To care for our residents, each member of staff fulfils moral requirements that are mandatory to maintain the well-being of all those within the care home. Staff members continuously abide by public health mandates including forsaking autonomies that they otherwise would be able to conduct in society as a member of the public, such as drinking alcohol or wearing non-uniform clothes. Public health regulations have provided specific mandates to the pandemic such as the wearing of PPE, or routine testing for COVID-19 in the workplace. Failure to adhere to these measures subject staff members to disciplinary measures.
A mandatory vaccine is an accepted public health intervention in some clinical settings, such as Hepatitis B. However, the care home is often perceived, by virtue of its identity as a home, as a benevolent setting that is far separated from the discipline of a hospital. The COVID-19 pandemic has revealed the lived realities of residents in care homes—lives that I have had the privilege to observe and be part of since my childhood—and their silence and separation in and from society will continue to be a vulnerability unless their well-being is protected from further disasters related to the COVID-19 pandemic.
We need to treat the mandating of the COVID-19 vaccination as a ‘best interests’ standard for how we treat a place ethically. A care home is a vessel of lives, of the staff and residents. To keep the flow of healing in situ we need to consider ethical principles that foster how we conceptualise the collective autonomy of a space where healing occurs. This is a different space to other places in society and thus there is a shifting in virtues. An individual who refuses to vaccinate is not upholding the ethical virtues of a healthcare professional and is substantiating risk to the place. For example, should an unvaccinated staff member become infected with COVID-19, as well as risking residents’ lives, the infected staff member will be required to self-isolate as well as any ‘direct contacts.’ The threat of such staff shortages is another risk to further disasters relating to providing care.

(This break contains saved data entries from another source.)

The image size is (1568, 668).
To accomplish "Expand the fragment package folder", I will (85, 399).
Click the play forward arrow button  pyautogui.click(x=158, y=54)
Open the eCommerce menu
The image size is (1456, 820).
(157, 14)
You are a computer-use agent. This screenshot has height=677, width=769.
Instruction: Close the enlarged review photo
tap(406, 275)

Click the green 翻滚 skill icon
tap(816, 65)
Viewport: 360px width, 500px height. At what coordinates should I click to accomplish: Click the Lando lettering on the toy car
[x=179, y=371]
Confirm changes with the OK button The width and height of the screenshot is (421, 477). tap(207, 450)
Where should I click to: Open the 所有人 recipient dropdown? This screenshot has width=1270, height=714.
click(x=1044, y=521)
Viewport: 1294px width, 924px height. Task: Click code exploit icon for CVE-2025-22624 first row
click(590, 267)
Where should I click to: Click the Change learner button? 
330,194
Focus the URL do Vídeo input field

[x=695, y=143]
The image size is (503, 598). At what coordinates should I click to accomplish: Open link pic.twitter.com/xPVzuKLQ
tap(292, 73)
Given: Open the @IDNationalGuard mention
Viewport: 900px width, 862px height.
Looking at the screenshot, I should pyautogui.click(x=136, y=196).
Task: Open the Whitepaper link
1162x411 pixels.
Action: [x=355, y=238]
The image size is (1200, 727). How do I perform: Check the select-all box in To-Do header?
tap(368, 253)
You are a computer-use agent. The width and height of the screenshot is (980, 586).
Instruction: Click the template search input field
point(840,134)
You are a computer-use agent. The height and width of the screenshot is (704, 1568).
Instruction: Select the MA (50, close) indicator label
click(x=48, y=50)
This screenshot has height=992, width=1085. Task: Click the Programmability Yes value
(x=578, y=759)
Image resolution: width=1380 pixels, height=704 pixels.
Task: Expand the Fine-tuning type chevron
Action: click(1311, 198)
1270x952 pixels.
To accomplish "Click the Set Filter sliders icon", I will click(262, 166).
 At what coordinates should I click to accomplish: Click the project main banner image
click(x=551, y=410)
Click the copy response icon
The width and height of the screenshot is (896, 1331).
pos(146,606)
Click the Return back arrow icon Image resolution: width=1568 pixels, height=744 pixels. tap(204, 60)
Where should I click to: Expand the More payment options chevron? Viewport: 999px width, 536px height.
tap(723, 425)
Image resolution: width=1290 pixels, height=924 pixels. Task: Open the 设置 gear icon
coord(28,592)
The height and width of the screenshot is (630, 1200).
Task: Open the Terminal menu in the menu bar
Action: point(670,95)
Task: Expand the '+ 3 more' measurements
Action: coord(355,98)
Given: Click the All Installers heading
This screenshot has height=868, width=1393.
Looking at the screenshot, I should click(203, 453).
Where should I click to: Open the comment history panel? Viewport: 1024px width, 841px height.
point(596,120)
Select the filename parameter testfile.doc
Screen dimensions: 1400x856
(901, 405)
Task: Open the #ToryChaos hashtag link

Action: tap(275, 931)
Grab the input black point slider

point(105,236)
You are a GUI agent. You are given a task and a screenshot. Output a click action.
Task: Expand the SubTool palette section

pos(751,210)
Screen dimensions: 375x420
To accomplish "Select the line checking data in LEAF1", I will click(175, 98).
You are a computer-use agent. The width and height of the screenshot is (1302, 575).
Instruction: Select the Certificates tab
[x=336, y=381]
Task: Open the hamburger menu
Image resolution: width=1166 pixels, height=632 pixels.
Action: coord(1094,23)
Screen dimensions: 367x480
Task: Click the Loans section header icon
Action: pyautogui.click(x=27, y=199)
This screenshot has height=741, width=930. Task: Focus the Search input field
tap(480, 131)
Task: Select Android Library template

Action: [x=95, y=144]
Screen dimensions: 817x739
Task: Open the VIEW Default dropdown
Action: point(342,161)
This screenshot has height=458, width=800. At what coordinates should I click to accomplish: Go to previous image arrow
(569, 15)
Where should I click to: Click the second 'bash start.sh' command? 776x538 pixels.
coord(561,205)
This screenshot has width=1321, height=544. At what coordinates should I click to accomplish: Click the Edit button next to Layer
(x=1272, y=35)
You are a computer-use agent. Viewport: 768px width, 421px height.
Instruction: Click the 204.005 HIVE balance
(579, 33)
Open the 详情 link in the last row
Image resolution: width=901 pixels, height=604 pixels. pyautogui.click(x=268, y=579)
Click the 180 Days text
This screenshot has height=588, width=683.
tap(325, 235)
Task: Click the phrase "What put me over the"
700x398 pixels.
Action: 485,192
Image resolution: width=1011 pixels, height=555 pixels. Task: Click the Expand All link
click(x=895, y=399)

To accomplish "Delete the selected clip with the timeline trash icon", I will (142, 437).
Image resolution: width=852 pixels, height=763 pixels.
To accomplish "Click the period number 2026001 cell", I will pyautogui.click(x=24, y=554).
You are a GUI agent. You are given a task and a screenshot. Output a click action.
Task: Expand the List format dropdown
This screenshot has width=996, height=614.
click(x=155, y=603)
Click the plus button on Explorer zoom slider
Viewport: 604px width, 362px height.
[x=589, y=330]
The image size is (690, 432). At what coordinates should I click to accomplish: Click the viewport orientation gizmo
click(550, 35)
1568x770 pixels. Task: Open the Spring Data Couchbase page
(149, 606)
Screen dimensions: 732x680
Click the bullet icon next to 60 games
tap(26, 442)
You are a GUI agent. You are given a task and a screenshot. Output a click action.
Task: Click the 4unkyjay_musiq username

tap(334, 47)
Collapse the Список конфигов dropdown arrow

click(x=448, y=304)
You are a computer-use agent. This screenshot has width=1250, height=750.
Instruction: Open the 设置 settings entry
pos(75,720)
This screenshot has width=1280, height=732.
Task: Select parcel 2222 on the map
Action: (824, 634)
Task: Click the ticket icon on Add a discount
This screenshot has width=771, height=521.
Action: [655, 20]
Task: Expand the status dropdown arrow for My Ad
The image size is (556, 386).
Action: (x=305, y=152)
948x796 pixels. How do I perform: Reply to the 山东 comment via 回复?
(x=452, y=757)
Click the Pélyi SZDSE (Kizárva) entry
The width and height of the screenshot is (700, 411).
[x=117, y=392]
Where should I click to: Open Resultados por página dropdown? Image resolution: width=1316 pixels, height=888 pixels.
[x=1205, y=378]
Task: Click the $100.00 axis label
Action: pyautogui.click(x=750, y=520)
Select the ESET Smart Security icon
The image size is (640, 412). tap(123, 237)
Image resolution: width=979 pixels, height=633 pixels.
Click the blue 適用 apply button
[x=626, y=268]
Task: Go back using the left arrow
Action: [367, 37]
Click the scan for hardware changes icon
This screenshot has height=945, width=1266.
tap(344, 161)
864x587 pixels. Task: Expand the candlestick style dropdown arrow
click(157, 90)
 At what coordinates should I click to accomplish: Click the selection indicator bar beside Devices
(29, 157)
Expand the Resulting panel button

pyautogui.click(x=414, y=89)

Ultimately, mandating the COVID-19 vaccine will strengthen an existing structure that will permit the ethical treatment of a care home as a place that needs protecting from disasters, and to ensure transformation from the humanitarian crisis we have solvently endured. The healer, or health professional, is a virtuous agent. The mandatory aspect of the vaccine must be recognised as an emergency intervention, and not as a solution. In an ideal scenario, the vaccine is an individual and voluntary decision. However, we continue to strive to treat our residents in non-ideal circumstances, and the vaccination is a crucial step to create the lives that both our staff and residents are familiar with—in their home.
Author: Ayesha Ahmad
Affiliations: Senior Lecturer in Global Health, St George’s University of London
Competing interests: The author occupies a role as a Responsible Individual in a care home is owned by her family.